= Liam Stevenson =

Scottish political activist and founder of TIE campaign group

Liam Stevenson is a Scottish campaigner who founded the Time for Inclusive Education (TIE) campaigning group and charity. His work focuses on homophobia in schools, LGBT education, and media literacy initiatives countering prejudice and disinformation. In 2026, he was awarded with an Honorary Fellowship Degree of the Educational Institute of Scotland (EIS).

==Background==
Stevenson organised public meetings during the Scottish independence referendum in 2014. He became involved in LGBT activism after meeting Daly that year. Stevenson has publicly discussed his motivation, noting that “I realised that people like me, who aren't gay, had a role to play. I also thought about my own daughter, who was three at the time, and I knew that I wanted her generation to have a different experience at school.”

==Time for Inclusive Education (TIE)==
Stevenson and Jordan Daly founded Time for Inclusive Education (known as the TIE Campaign) in June 2015. The pair are credited with winning gains for the LGBT community in relation to education, including achieving the support of the Scottish Parliament for their cause as well as the creation of a Scottish Government LGBT education working group of which both are currently members.

In 2018 the group proposed policy recommendations to the Scottish Government, all of which were accepted, making Scotland the first country in the world to include LGBT themes in the curriculum for all public schools. Stevenson and Daly publicly stated that their campaigning efforts had been successful.

With Ian Rivers and Daly, Stevenson contributed a chapter covering the extent of online homophobic bullying and harassment experienced by school pupils in Scotland during the COVID-19 pandemic in ‘Cyberbullying and Online Harms’.

In 2025, TIE partnered with global think thank Institute for Strategic Dialogue in Germany to develop and launch the Digital Discourse Initiative, a project providing schools in Scotland with tools and strategies to counter the effects of online hate and disinformation on children and young people.

Stevenson discussed the project during an interview with The Herald newspaper, describing it as a response to “radical misogyny, the mainstreaming of so-called manosphere and incel language across social media platforms, and how this is normalising old prejudice in a new way.”

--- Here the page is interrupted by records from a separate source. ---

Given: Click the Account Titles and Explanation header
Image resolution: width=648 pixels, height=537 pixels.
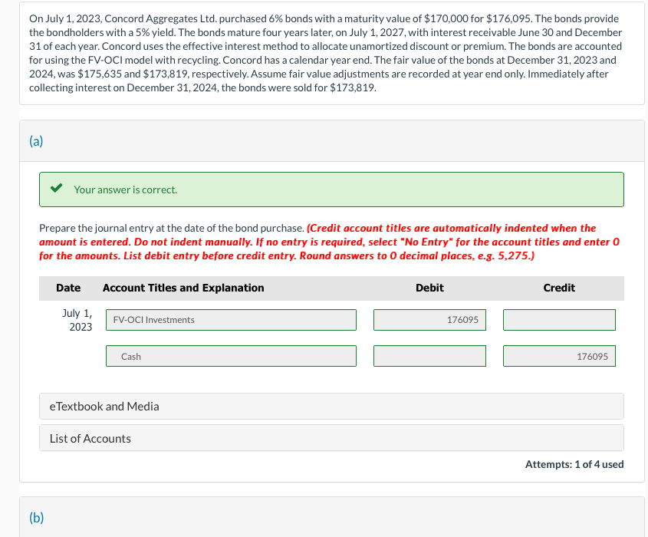Looking at the screenshot, I should pos(184,288).
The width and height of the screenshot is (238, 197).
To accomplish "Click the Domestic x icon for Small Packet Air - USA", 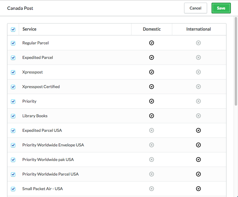I will [x=151, y=189].

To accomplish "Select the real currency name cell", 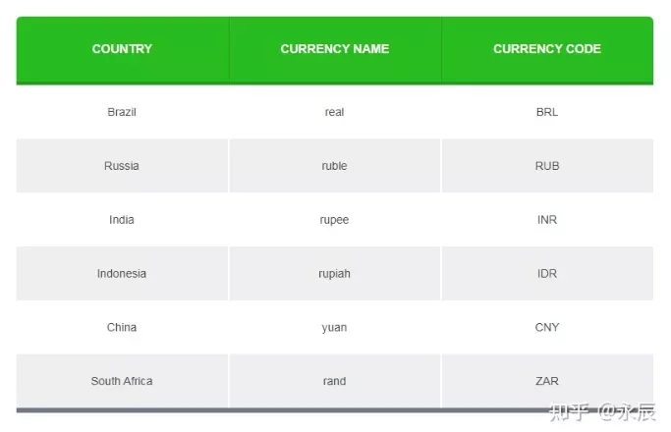I will [335, 112].
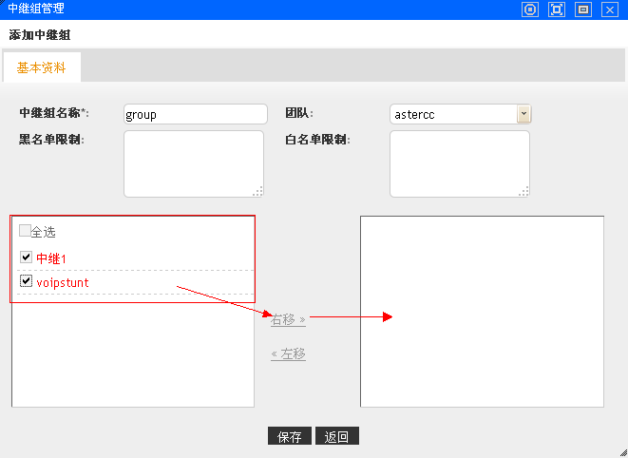This screenshot has height=458, width=628.
Task: Click the resize handle of 黑名单限制 textarea
Action: tap(257, 192)
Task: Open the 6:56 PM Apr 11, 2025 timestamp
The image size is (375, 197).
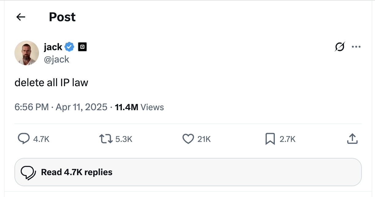Action: tap(61, 107)
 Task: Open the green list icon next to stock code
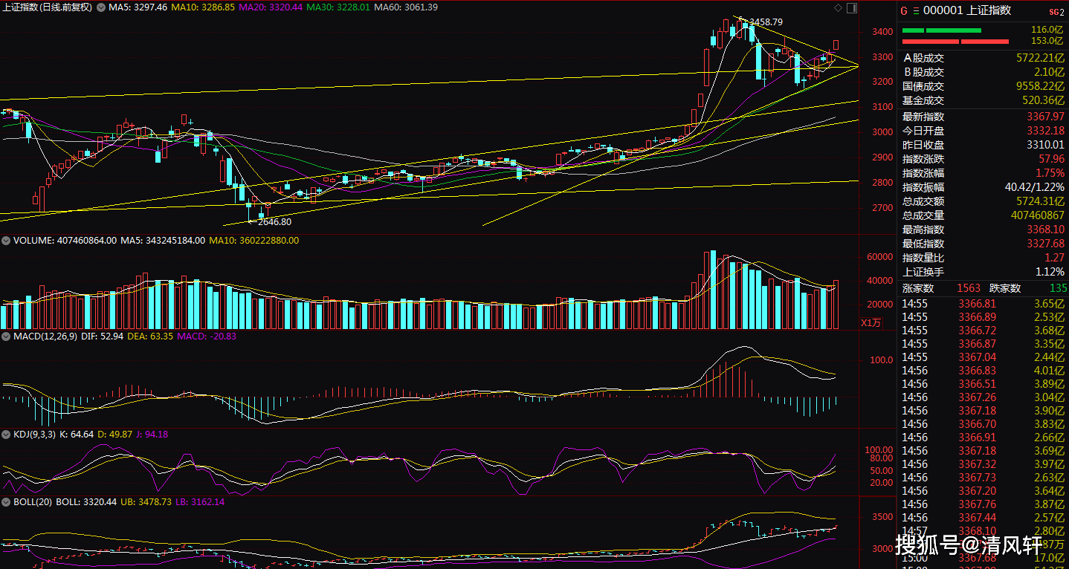tap(916, 10)
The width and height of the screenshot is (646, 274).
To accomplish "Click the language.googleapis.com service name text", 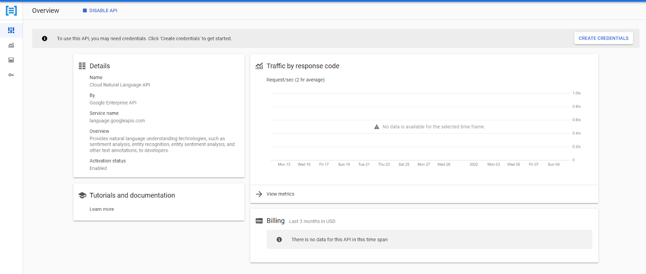I will (117, 121).
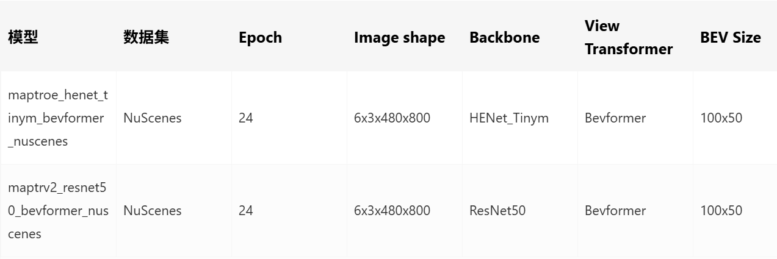Click the HENet_Tinym backbone cell
Image resolution: width=777 pixels, height=259 pixels.
(x=509, y=118)
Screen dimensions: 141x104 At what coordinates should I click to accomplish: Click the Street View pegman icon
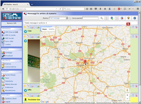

He reflected on the impact of his campaigning activity in the interview to recognise the tenth anniversary of TIE in the summer of 2025, stating that as a parent he is “fortunate to live in a Scotland that has a world-leading approach to addressing homophobic bullying, one that recognises it’s time to break the generational cycle of normalised prejudice in schools.”

In 2026, Liam was awarded an Honorary Fellowship of the Educational Institute of Scotland (EIS), the highest honour conferred by Scotland’s largest education union. Fellowship Degrees are among the most prestigious honours in Scottish education, recognising individuals who have made an exceptional contribution to the profession. They are conferred following nomination and rigorous scrutiny by an elected Board of Examiners.